A lot of the last few years for me have been just learning to recognize what overwhelms me, what causes me to lose focus, how to incorporate better routines and structure so that I can keep everyone moving and on task.
ADHD isn’t all bad, there are things about it that could even be deemed positives. People with ADHD tend to be more creative thinkers, often intuitive and able to cut through the logic and see to the heart of a problem. I can hyper focus on projects and get them done…for the most part.
This isn’t a post I wanted to write. In fact I had a mini anxiety attack just thinking about it, but I have been reading a book called Keep a Quiet Heart by Elisabeth Elliot, and it has wrought a change in how I perceive my life, which conveniently coincides with all this other self awareness I’m undergoing. Yeesh.
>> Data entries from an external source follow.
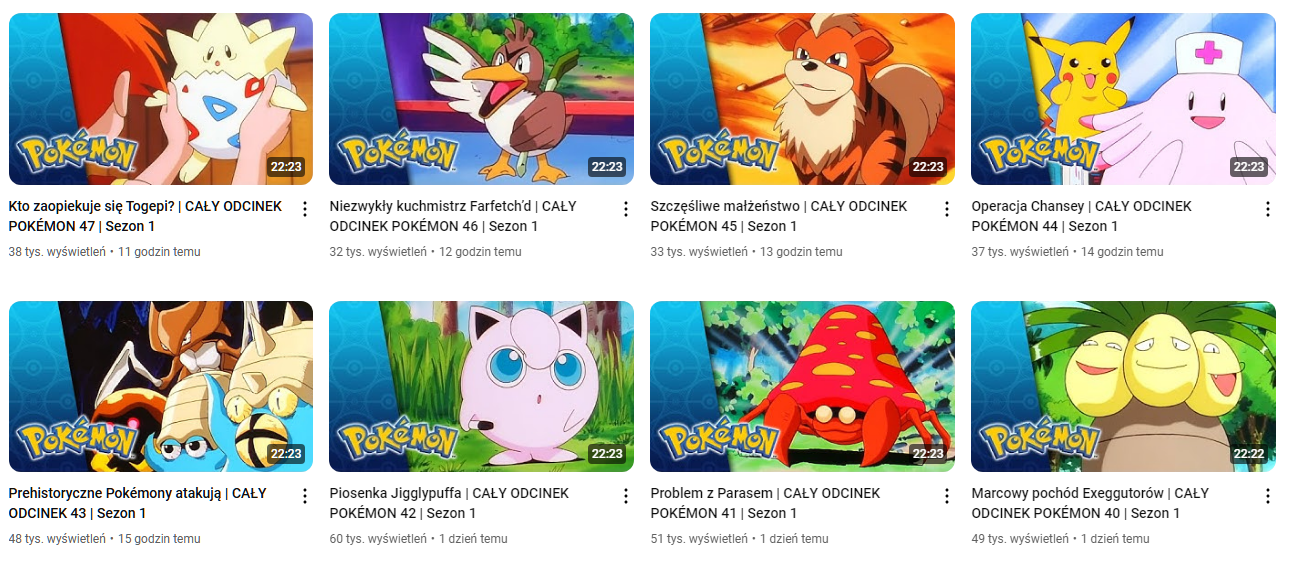Image resolution: width=1301 pixels, height=563 pixels.
Task: Play the Growlithe thumbnail video
Action: point(802,99)
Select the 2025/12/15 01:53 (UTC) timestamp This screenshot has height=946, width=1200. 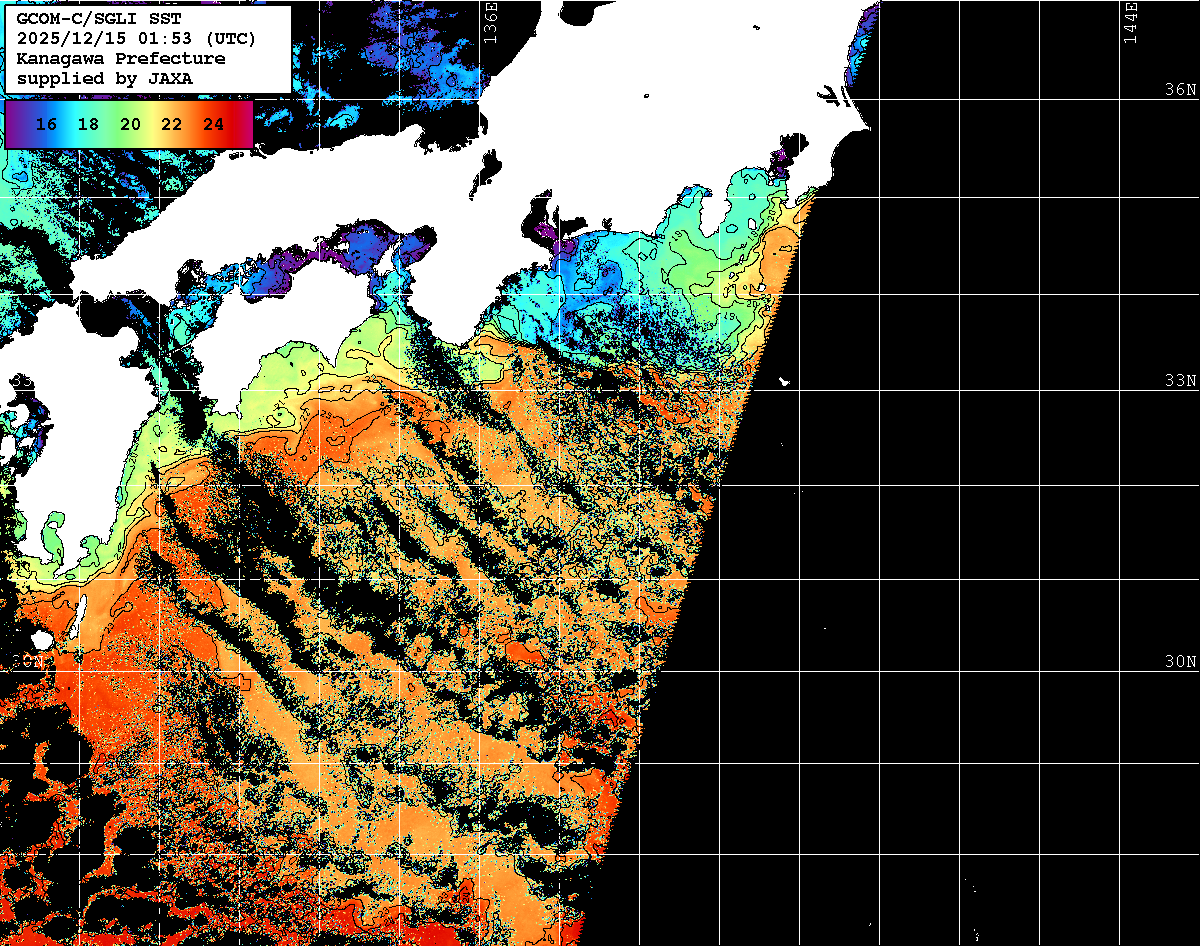(136, 40)
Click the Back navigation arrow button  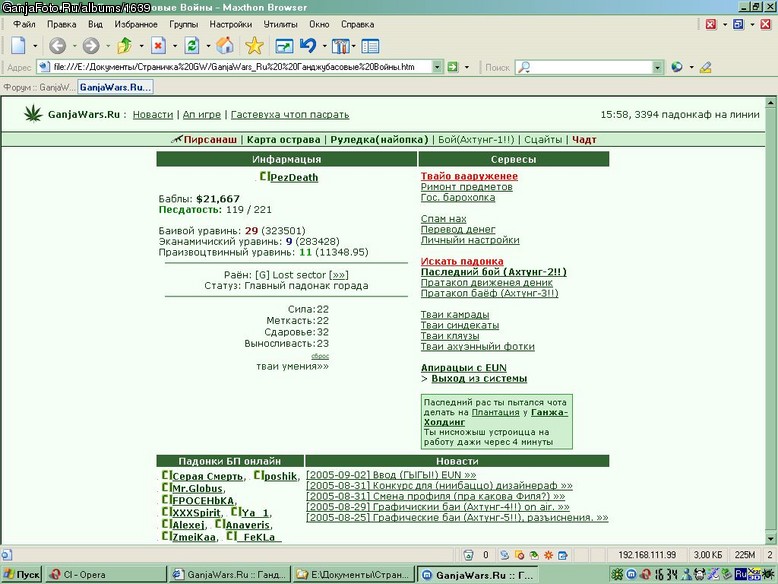pos(57,46)
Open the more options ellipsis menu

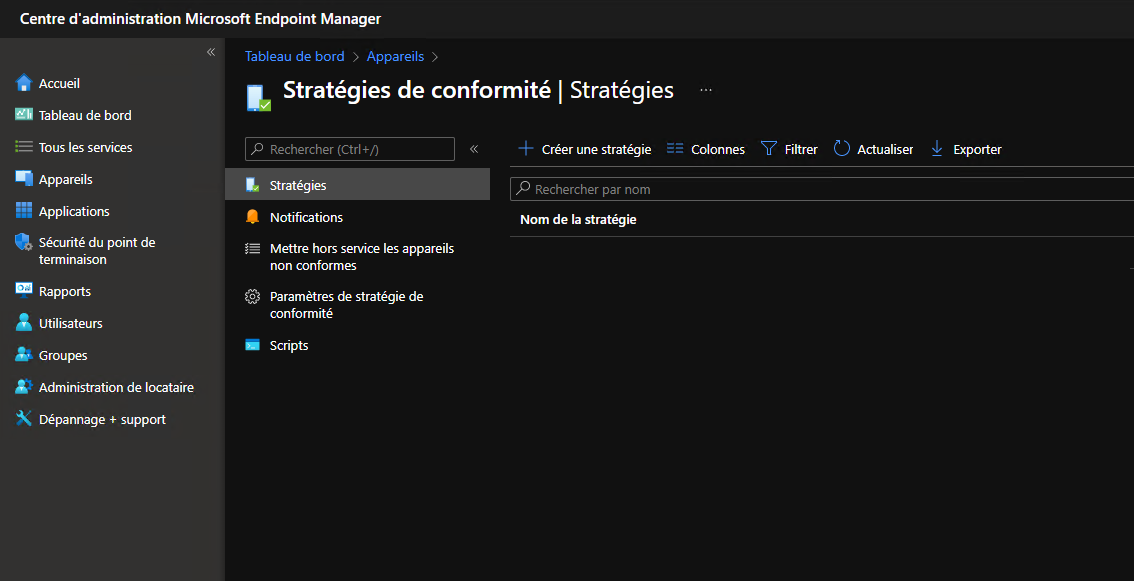click(x=706, y=90)
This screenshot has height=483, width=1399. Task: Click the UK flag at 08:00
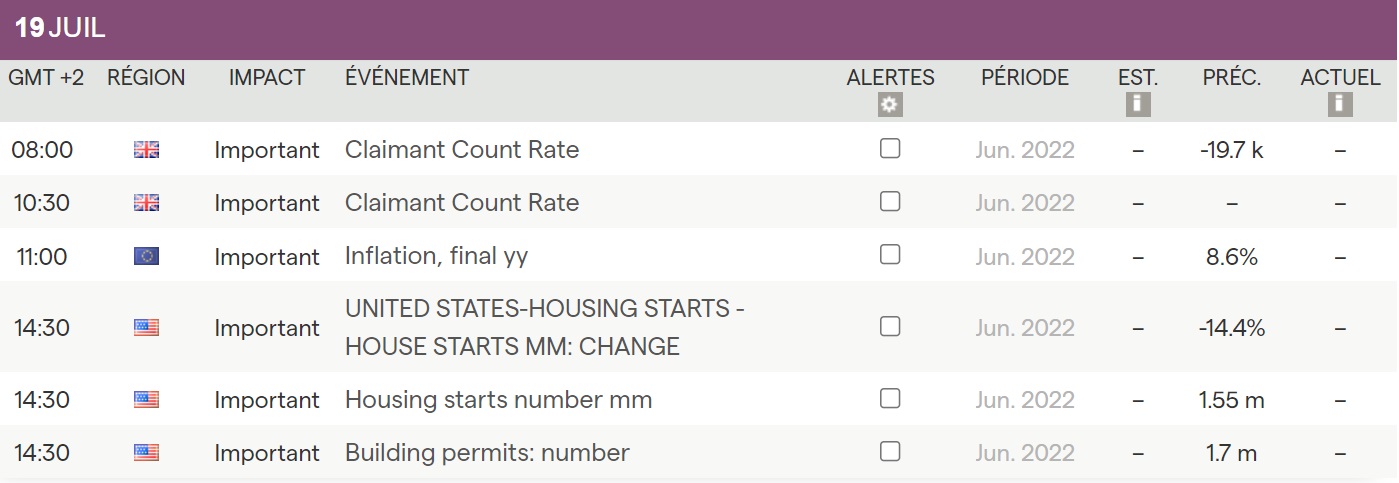[146, 150]
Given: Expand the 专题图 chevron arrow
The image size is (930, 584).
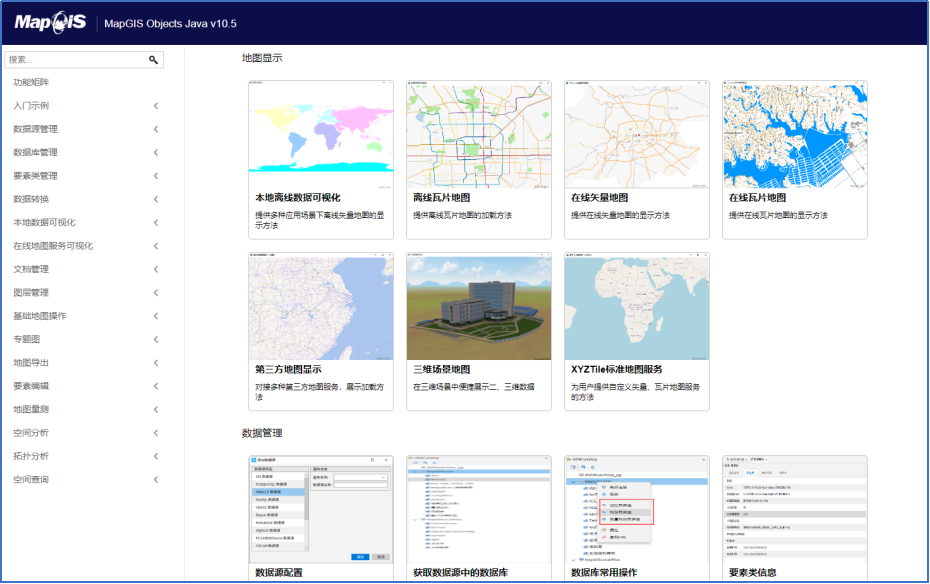Looking at the screenshot, I should tap(156, 340).
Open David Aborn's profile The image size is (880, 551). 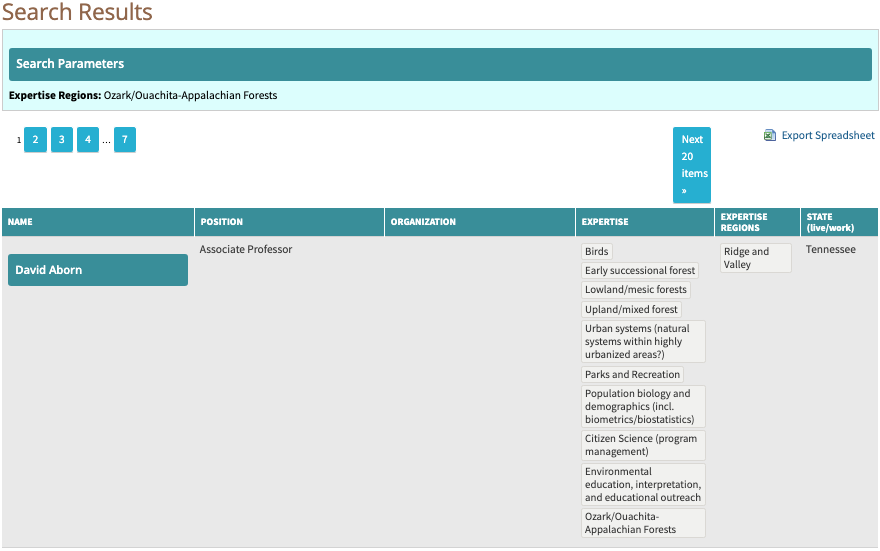pos(98,270)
“’Lord, You have assigned me my portion and my cup, and have made my lot secure,’ Psalm 16:5 NIV.
‘I know of no greater simplifier for all of life. Whatever happens is assigned. Does the intellect balk at that? Can we say that there are things which happen to us which do not belong to our lovingly assigned portion?… Are some things then, out of the control of the Almighty?”
Whoa. I literally wrote “whoa” in the margin of the book. I don’t get to say that I think God gave me the gift to write, and then question how on earth I have ADHD. Is that out of the control of my Creator? That would be a ginormous NO. He gave me this brain, and has a purpose for it, and it is time for me to stop hiding it and step out and see where He takes me. So…
Hi, my name is Jen, and I have ADHD…and I am really ok with that.